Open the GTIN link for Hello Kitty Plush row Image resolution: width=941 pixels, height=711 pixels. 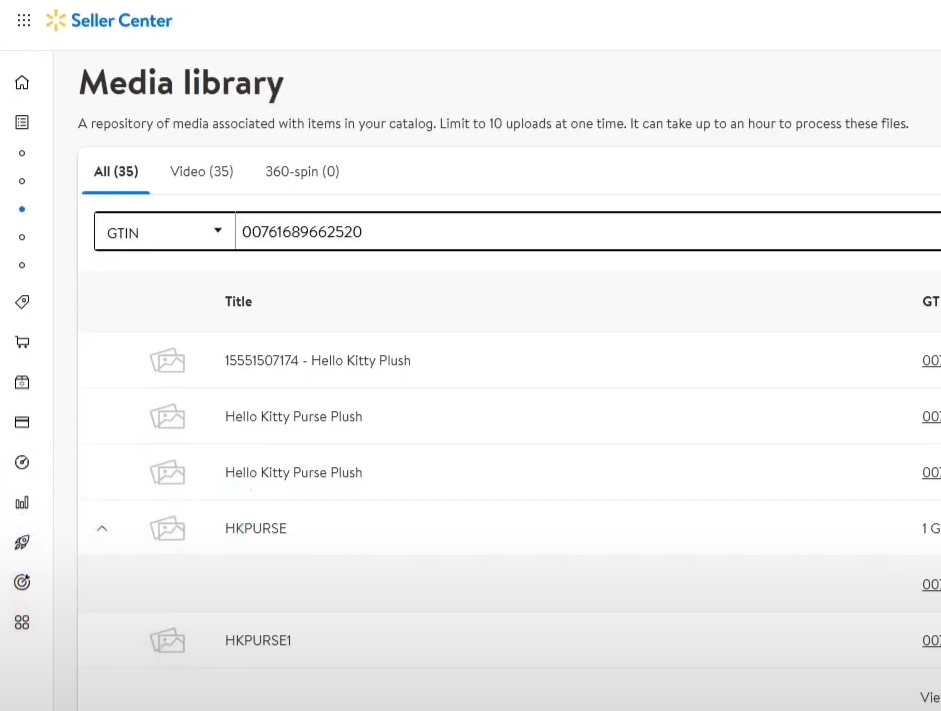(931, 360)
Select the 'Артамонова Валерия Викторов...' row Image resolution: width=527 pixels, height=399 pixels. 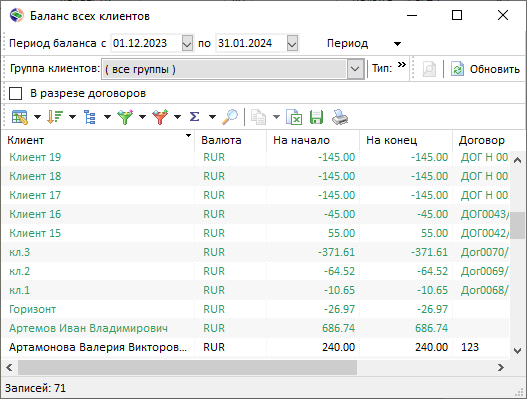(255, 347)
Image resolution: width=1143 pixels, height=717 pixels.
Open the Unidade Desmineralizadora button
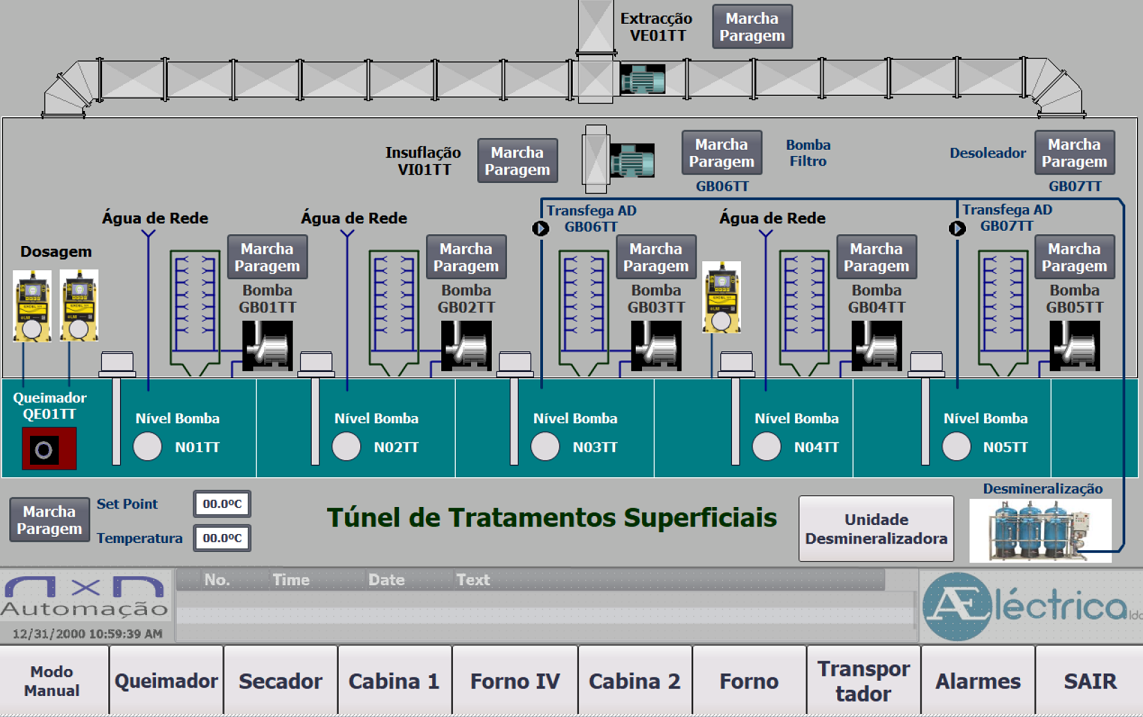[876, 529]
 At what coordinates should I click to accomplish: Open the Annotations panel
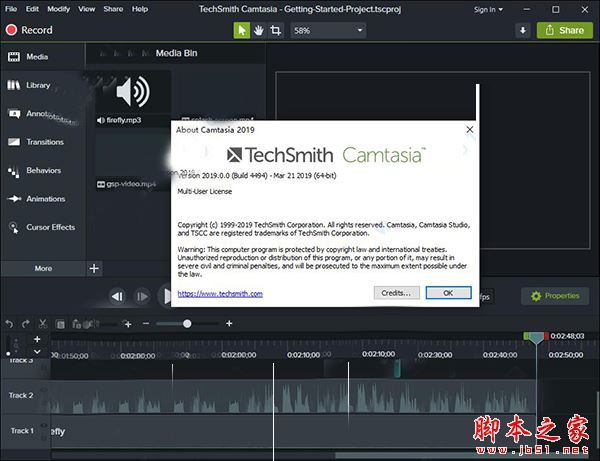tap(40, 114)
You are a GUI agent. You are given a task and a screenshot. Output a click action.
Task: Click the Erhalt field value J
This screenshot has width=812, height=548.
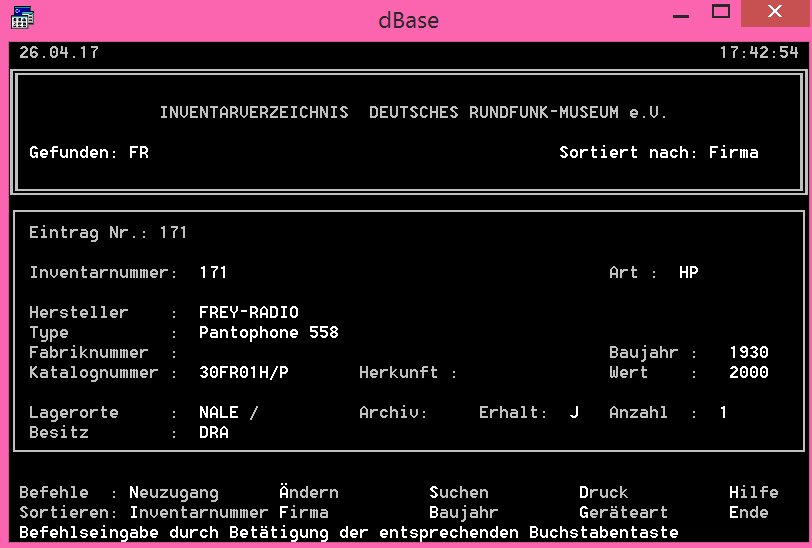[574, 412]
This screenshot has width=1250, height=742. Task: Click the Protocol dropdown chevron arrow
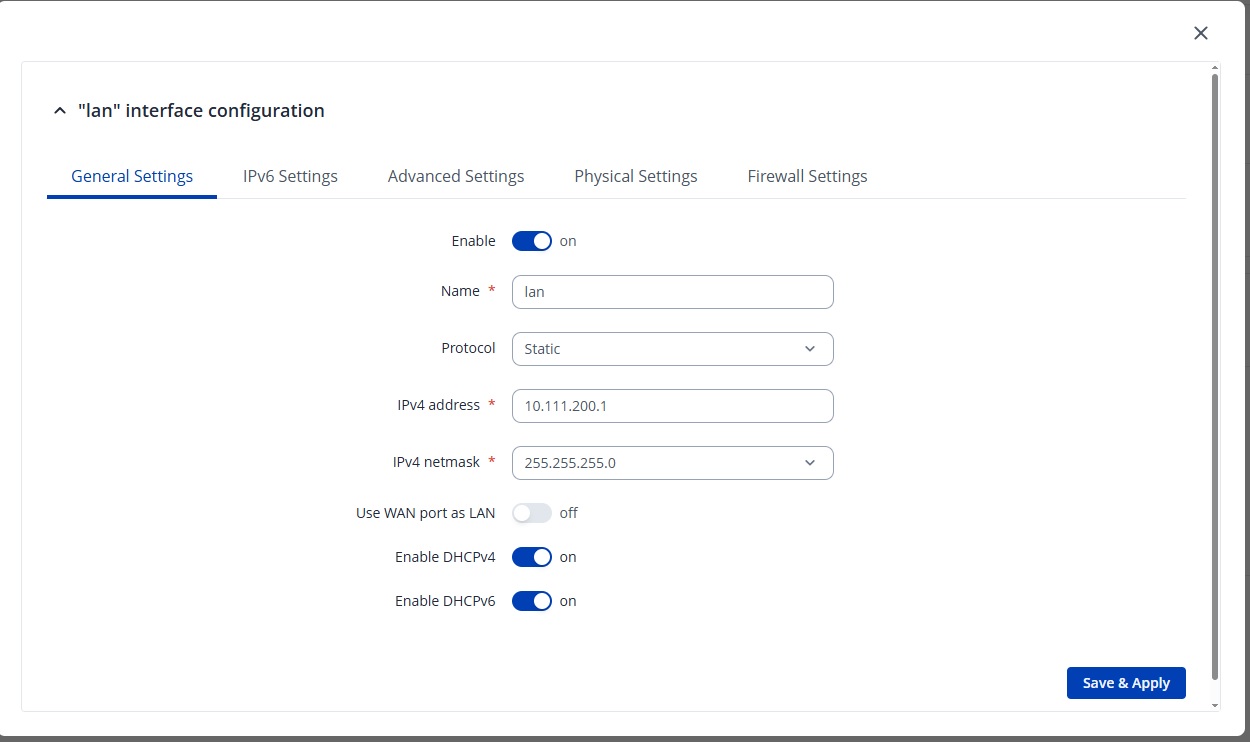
* * * *
Copy out everything from the line containing "At what coordinates" down to the end of the rows, requests included, and shift each coordinate in the answers by adding 111 to it. Omit the pictures.

▶ _ANSWER FOR THE TASK_
 At what coordinates should I click to accomplish: Open the Annotations panel
tap(151, 225)
You are a GUI agent. You are given a task and a screenshot. Output a click action.
Task: Click the Erhalt field value J
This screenshot has width=812, height=548.
[685, 523]
This screenshot has width=1250, height=742. Task: Click the Protocol dropdown chevron arrow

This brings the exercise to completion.